* EXERCISE BRIEF *
The required output is the line that contains "The image size is (1568, 689)." and every line after it, each written out exactly, up to the end of the entries.

* INPUT DATA *
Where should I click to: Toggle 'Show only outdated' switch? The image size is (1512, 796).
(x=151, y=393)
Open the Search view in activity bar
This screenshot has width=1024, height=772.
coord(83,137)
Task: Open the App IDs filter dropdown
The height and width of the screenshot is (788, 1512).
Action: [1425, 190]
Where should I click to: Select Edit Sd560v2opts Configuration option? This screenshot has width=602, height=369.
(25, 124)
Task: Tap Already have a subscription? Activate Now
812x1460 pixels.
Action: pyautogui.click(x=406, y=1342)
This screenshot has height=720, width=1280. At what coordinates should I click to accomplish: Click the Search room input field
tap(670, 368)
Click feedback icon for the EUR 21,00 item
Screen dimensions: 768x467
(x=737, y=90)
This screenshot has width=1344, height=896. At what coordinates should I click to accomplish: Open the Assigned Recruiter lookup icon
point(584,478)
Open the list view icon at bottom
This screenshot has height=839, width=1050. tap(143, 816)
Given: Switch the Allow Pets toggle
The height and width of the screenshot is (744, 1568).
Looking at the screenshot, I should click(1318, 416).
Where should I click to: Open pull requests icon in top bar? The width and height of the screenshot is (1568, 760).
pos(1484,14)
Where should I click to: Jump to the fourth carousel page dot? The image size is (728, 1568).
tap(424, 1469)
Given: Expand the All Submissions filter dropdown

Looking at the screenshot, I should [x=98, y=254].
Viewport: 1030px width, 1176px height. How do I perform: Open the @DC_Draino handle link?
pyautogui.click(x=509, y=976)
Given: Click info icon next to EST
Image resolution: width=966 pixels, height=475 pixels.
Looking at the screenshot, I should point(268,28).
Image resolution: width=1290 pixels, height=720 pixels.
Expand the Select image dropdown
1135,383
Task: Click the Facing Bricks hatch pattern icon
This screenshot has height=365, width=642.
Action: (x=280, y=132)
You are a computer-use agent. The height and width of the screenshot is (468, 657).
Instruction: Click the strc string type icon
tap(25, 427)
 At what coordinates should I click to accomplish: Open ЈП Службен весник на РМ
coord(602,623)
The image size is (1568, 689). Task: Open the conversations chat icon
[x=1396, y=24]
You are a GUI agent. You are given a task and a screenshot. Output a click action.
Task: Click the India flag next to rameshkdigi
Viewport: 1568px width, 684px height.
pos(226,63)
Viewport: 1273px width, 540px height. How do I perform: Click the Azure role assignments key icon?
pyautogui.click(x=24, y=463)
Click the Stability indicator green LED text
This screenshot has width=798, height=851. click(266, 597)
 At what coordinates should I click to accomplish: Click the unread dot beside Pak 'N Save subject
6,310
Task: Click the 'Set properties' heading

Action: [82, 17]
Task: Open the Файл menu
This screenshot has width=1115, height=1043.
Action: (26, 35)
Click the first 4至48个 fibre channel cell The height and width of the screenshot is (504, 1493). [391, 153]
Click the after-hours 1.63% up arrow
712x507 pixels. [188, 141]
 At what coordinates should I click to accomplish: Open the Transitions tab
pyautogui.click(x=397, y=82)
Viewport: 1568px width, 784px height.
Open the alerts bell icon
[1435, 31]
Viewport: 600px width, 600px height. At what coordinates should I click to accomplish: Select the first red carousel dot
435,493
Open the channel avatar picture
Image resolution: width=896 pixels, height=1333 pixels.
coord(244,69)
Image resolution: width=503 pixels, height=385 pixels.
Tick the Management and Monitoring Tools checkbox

* FINAL ANSWER *
The image size is (1568, 689). Task: Open the conversations chat icon
[x=1396, y=24]
You are a GUI agent. You are given a task and a screenshot. Output a click action.
Task: Click the India flag next to rameshkdigi
Viewport: 1568px width, 684px height.
pos(226,63)
Viewport: 1273px width, 540px height. How do I perform: Click the Azure role assignments key icon?
pyautogui.click(x=24, y=463)
Click the Stability indicator green LED text
This screenshot has width=798, height=851. click(266, 597)
 At what coordinates should I click to accomplish: Click the unread dot beside Pak 'N Save subject
6,310
Task: Click the 'Set properties' heading

Action: [82, 17]
Task: Open the Файл menu
This screenshot has width=1115, height=1043.
Action: (26, 35)
Click the first 4至48个 fibre channel cell The height and width of the screenshot is (504, 1493). [391, 153]
Click the after-hours 1.63% up arrow
712x507 pixels. [188, 141]
 At what coordinates should I click to accomplish: Open the Transitions tab
pyautogui.click(x=397, y=82)
Viewport: 1568px width, 784px height.
Open the alerts bell icon
[1435, 31]
Viewport: 600px width, 600px height. At what coordinates should I click to accomplish: Select the first red carousel dot
435,493
Open the channel avatar picture
Image resolution: width=896 pixels, height=1333 pixels.
coord(244,69)
Image resolution: width=503 pixels, height=385 pixels.
Tick the Management and Monitoring Tools checkbox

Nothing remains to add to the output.